El discurso de confrontación pronunciado por la presidenta Claudia Sheinbaum en el Monumento a la Revolución, dirigido contra Estados Unidos y la ultraderecha estadounidense, genera preocupaciones sobre las consecuencias para la economía y la estabilidad internacional de México. La denuncia de “injerencismo” y la defensa de mexicanos acusados de narcotráfico ha intensificado tensiones sin contar con un respaldo claro en la estrategia diplomática.
El país mantiene una dependencia crucial del Tratado entre México, Estados Unidos y Canadá (T-MEC), que sustenta gran parte de su comercio exterior y manufactura.
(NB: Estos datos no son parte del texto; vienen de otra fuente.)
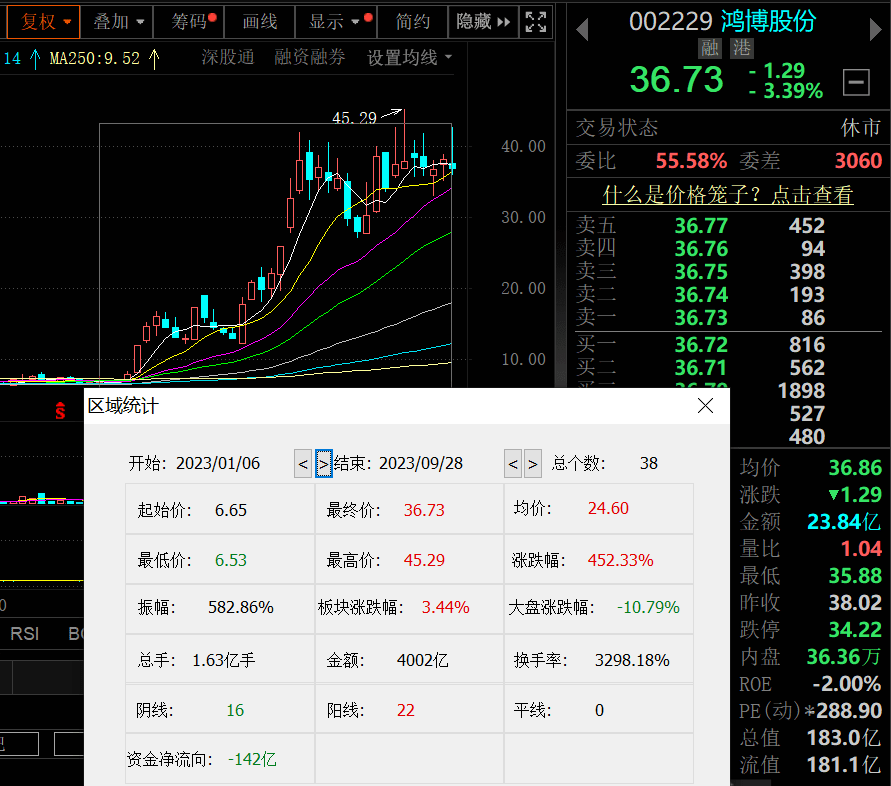891x786 pixels.
Task: Open the 什么是价格笼子 help link
Action: [727, 194]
Cualquier deterioro en la relación bilateral con Washington, especialmente bajo un contexto de desconfianza y falta de colaboración en la lucha contra el narcotráfico, puede convertir este acuerdo en un instrumento de presión, con riesgos significativos para la economía nacional.
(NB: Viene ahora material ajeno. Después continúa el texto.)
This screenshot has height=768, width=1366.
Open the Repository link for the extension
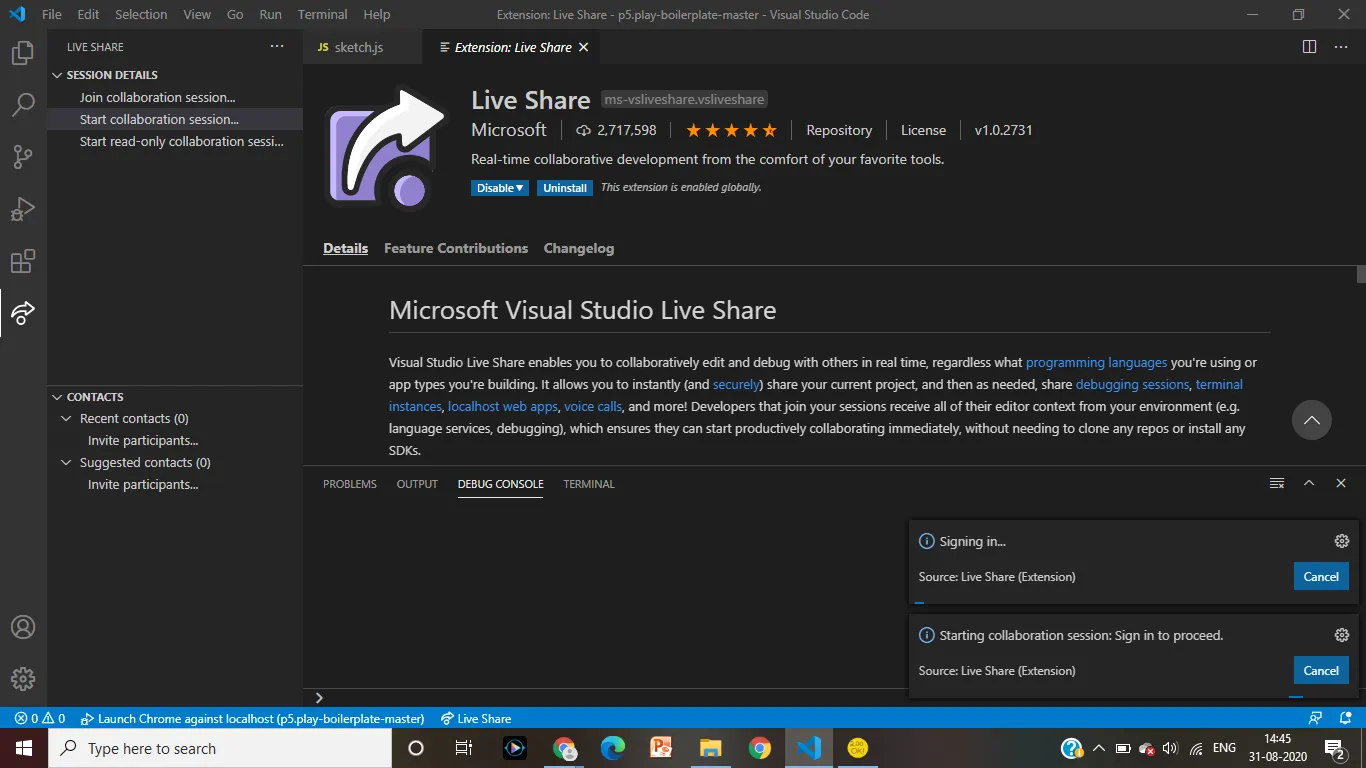(838, 130)
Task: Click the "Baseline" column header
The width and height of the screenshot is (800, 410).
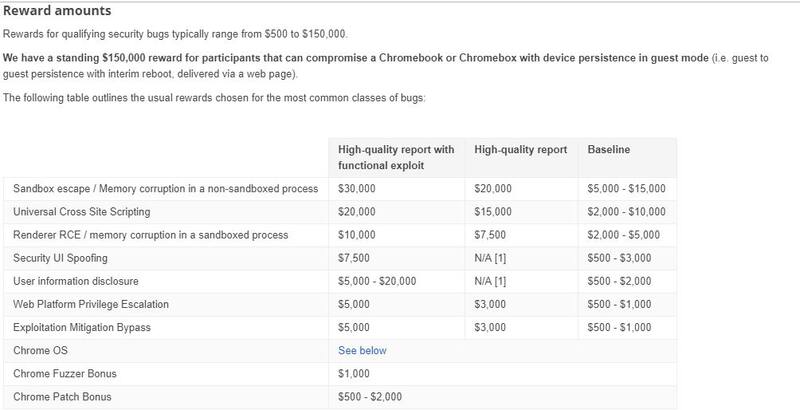Action: pos(607,149)
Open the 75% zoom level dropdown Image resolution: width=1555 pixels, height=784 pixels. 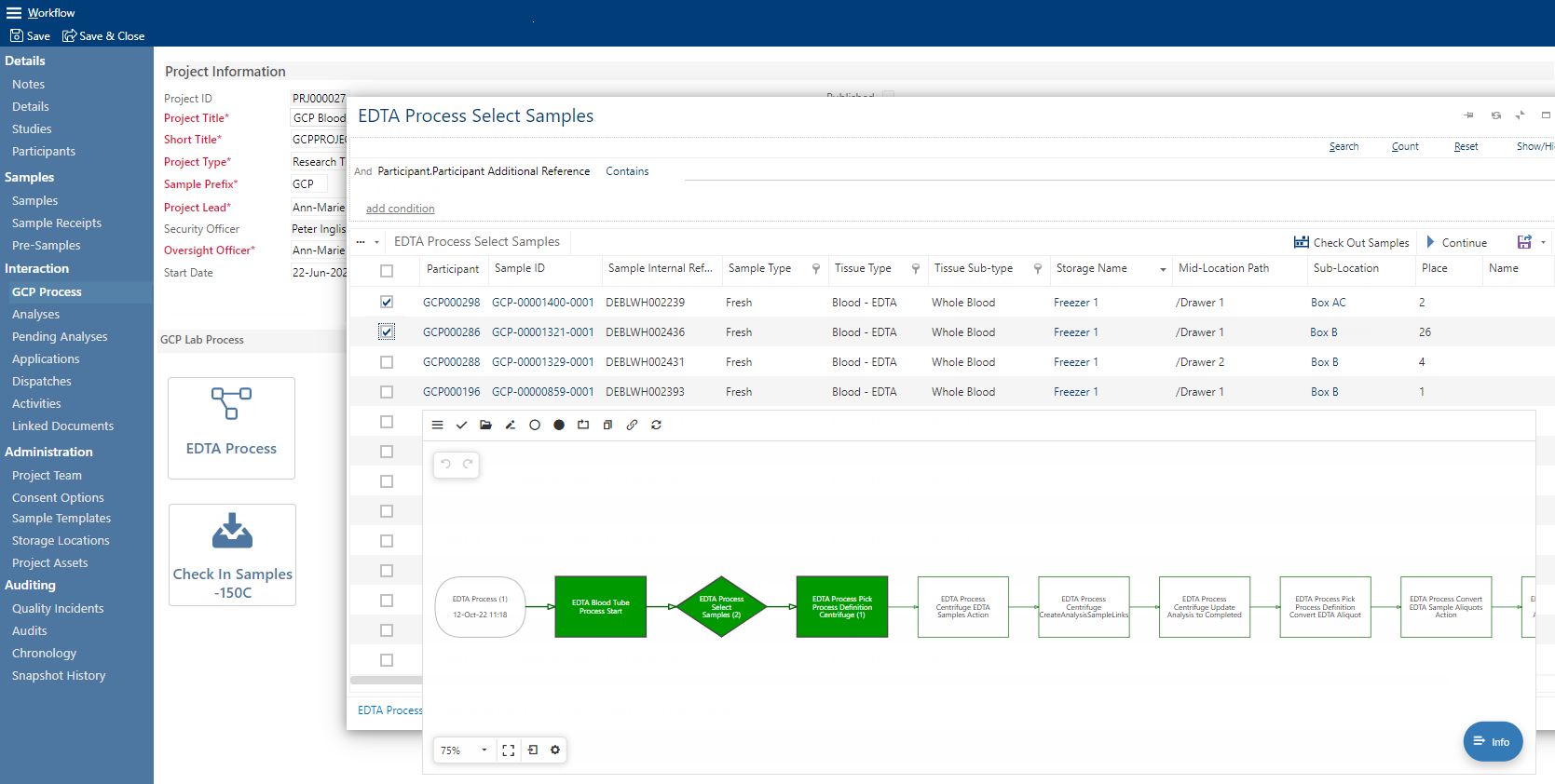(x=484, y=750)

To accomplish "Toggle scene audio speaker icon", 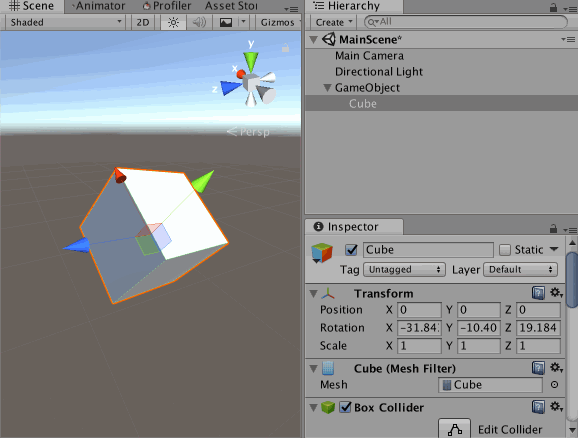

Además, la defensa pública de los acusados por narcotráfico, incluyendo a quienes ya se entregaron y están listos para cooperar con la justicia estadounidense, choca con el sistema judicial de Estados Unidos, que los considera parte de procesos legítimos. Esta diferencia en narrativas complica aún más la relación diplomática y puede impactar la credibilidad internacional de México.
La retórica nacionalista, aunque puede captar apoyo interno, plantea un dilema estratégico: la soberanía no se fortalece solo con discursos ni posiciones inflexibles, sino con políticas que fomenten la cooperación y la estabilidad comercial. Enfrentar a un socio comercial indispensable sin un plan sólido podría poner en jaque no solo la economía, sino también la posición de México en la arena internacional.
La situación expone a México a un doble riesgo: la pérdida de confianza política con Estados Unidos y Canadá, y un impacto negativo en su desarrollo económico, dada la importancia del T-MEC. Por lo tanto, la defensa de la dignidad nacional debe equilibrarse con la responsabilidad de mantener relaciones bilaterales funcionales y estables.